Axel looked up and saw that Ginny had not been kidding about the 'Fat Lady'. "Yo!" he greeted. "Hi. … M'Axel. Uh… password, password. Shit… OH! Duh! Turbulent!"

"Yes, well done," the Fat Lady commented blandly. She swung open and revealed a giant whole in the wall that Ginny lead him through.

Axel looked around the red and gold colored common room with a slight bit of distaste. "Wow, talk about abusing your color scheme." He looked around and saw Harry sitting with his two best friends by the fire, talking with arms flailing.

"Hey, Harry!" Axel chirped, slinging an arm around his neck and flopping down in the be-glassed boy's lap. "You must be Ron and Hermione, then.

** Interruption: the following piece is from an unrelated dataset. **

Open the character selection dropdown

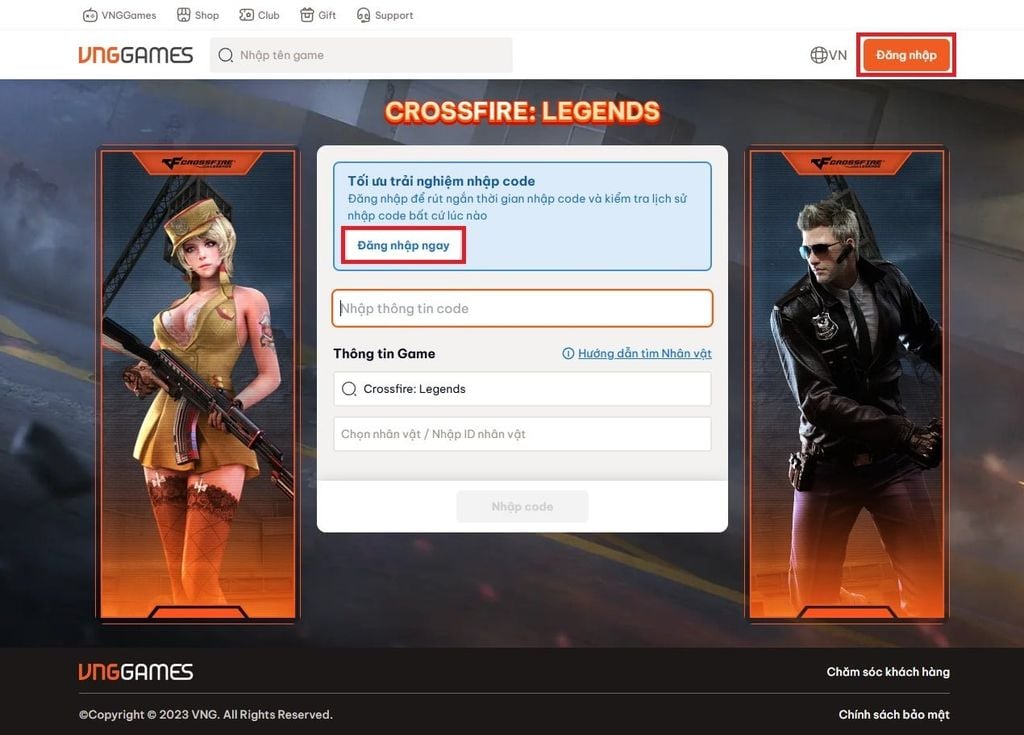click(522, 433)
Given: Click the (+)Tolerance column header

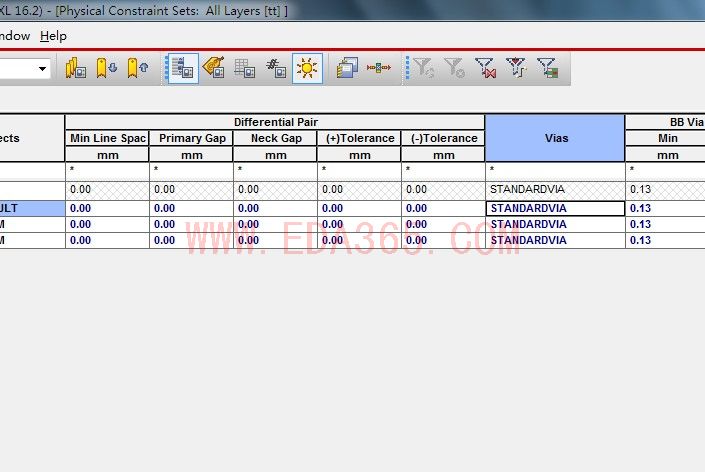Looking at the screenshot, I should click(359, 138).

Hi… I'm Axel. Just Axel. Nice to meet ya." He extended his hand to the other red-headed boy, who, he remembered, had been the one to drag him away after he blew up the store.

"Same," Ron replied, shaking Axel's gloved hand. "Must be hard, huh? Transferring into a new school where everyone knows everyone and no one knows you."

The Nobody shrugged. "I guess. I can tell you this; it would be a lot worse without Roxie and Naminè. I'm worried about them. I kinda look out for them, I guess. Always have. Hell, Sora would kick my ass again if I let anything happen to either of them."

Hermione blinked and closed the book in her lap. "So you've known them for a really long time, then? That's great, that you all got invited to Hogwarts together."

"Yeah, great," Axel replied with a light-hearted eye roll. "I'll make sure to have the Radiant Garden Crew send Mickey a fruit basket. Speaking of the Radiant Garden Crew, I wonder how they're doing with Sora back on Destiny Island…." The red-headed Nobody faded out, musing to himself.

Harry and his friends exchanged a look over the figure still flopped down in his lap. 'Who the hell is this freak?' Ron mouthed, eyebrows drawn tight. Harry just shrugged. Well, at least the year wouldn't be boring.